Re: [HACKERS] GSoC 2017: Foreign Key Arrays

From
Mark Rofail
Date:
Hey Andreas and Joel!

Thank you so much for your hard work!

1. I have removed the dependency on count(DISTINCT ...) by using an
anti-join instead. The code is much clearer now IMHO.
It is much cleaner! I

2. That instead of selecting operators at execution time we save which
operators to use in pg_constraint. 
This is a clever approach. If you have any updates on this please let me know.

I am still reviewing your changes. I have split your changes from my work to be able to isolate the changes and review them carefully.
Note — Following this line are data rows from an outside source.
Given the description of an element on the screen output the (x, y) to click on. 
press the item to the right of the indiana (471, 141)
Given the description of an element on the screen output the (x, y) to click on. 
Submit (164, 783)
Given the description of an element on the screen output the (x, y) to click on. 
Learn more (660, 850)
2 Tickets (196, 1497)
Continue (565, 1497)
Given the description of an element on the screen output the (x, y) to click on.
And to help others review the changes.

Changelist:
- v11 (compatible with current master 2021, 03, 20, commit e835e89a0fd267871e7fbddc39ad00ee3d0cb55c)
    * rebase
    * split andreas and joel's work


On Tue, Mar 16, 2021 at 1:27 AM Andreas Karlsson <andreas@proxel.se> wrote:
On 3/15/21 4:29 PM, Mark Rofail wrote:
> Actually, your fix led me in the right way, the issue was how windows
> handle pointers.

Hi,

I have started working on a partially new strategy for the second patch.
The ideas are:

1. I have removed the dependency on count(DISTINCT ...) by using an
anti-join instead (this was implemented by Joel Jacobson with cleanup
and finishing touches by me). The code is much clearer now IMHO.

2. That instead of selecting operators at execution time we save which
operators to use in pg_constraint. This is heavily a work in progress in
my attached patches. I am not 100% convinced this is the right way to go
but I plan to work some on this this weekend to see how ti will work out.
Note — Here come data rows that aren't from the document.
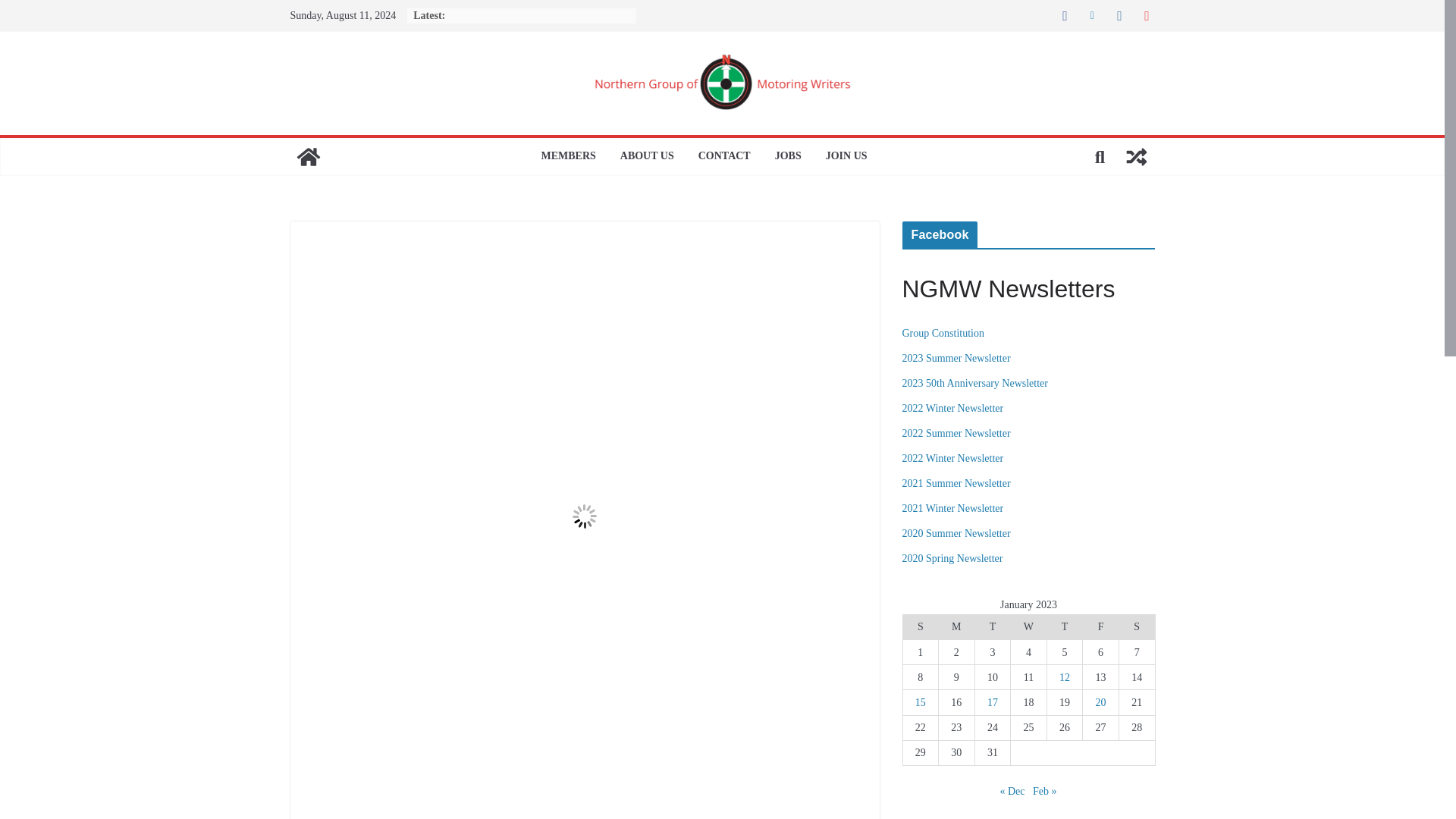
CONTACT (724, 156)
MEMBERS (567, 156)
JOIN US (846, 156)
ABOUT US (647, 156)
View a random post (1136, 156)
Northern Group of Motoring Writers (307, 156)
JOBS (788, 156)
Given the description of an element on the screen output the (x, y) to click on. 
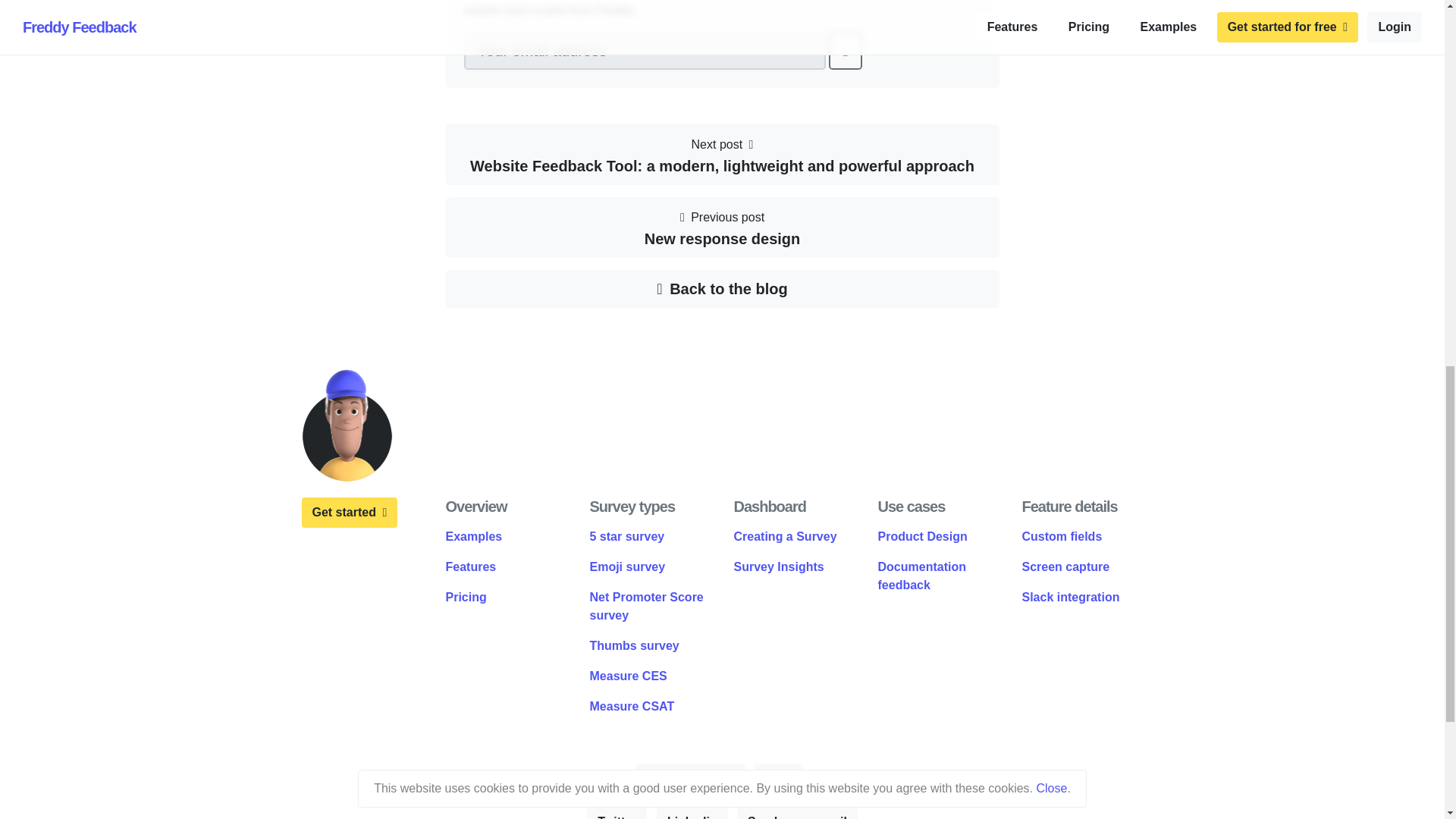
Emoji survey (627, 566)
Back to the blog (721, 288)
Documentation feedback (921, 575)
Creating a Survey (785, 535)
Thumbs survey (721, 227)
Examples (634, 645)
Measure CSAT (473, 535)
Send us an email (632, 706)
5 star survey (796, 812)
Linkedin (627, 535)
Get started (692, 812)
Slack integration (349, 512)
Measure CES (1070, 596)
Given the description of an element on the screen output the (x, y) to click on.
Another thing I will look into is you gin patch. While you fixed it for
simple scalar types which fit into the Datum type I wonder if we do not
also need to copy types which are too large to fit into a Datum but I
have not investigated yet which memory context the datum passed to
ginqueryarrayextract() is allocated in.

Andreas

Attachment

Re: [HACKERS] GSoC 2017: Foreign Key Arrays

From
Zhihong Yu
Date:
Hi,
In v11-0004-fk_arrays_elems_edits.patch :

+                           riinfo->fk_reftypes[i] == FKCONSTR_REF_EACH_ELEMENT ? OID_ARRAY_ELEMCONTAINED_OP : riinfo->pf_eq_oprs[i], // XXX

Is XXX placeholder for some comment you will fill in later ?

Cheers

On Sat, Mar 20, 2021 at 11:42 AM Mark Rofail <markm.rofail@gmail.com> wrote:
Hey Andreas and Joel!

Thank you so much for your hard work!

1. I have removed the dependency on count(DISTINCT ...) by using an
anti-join instead. The code is much clearer now IMHO.
It is much cleaner! I

2. That instead of selecting operators at execution time we save which
operators to use in pg_constraint. 
This is a clever approach. If you have any updates on this please let me know.

I am still reviewing your changes. I have split your changes from my work to be able to isolate the changes and review them carefully. And to help others review the changes.

Changelist:
- v11 (compatible with current master 2021, 03, 20, commit e835e89a0fd267871e7fbddc39ad00ee3d0cb55c)
    * rebase
    * split andreas and joel's work


On Tue, Mar 16, 2021 at 1:27 AM Andreas Karlsson <andreas@proxel.se> wrote:
On 3/15/21 4:29 PM, Mark Rofail wrote:
> Actually, your fix led me in the right way, the issue was how windows
> handle pointers.

Hi,

I have started working on a partially new strategy for the second patch.
The ideas are:

1. I have removed the dependency on count(DISTINCT ...) by using an
anti-join instead (this was implemented by Joel Jacobson with cleanup
and finishing touches by me). The code is much clearer now IMHO.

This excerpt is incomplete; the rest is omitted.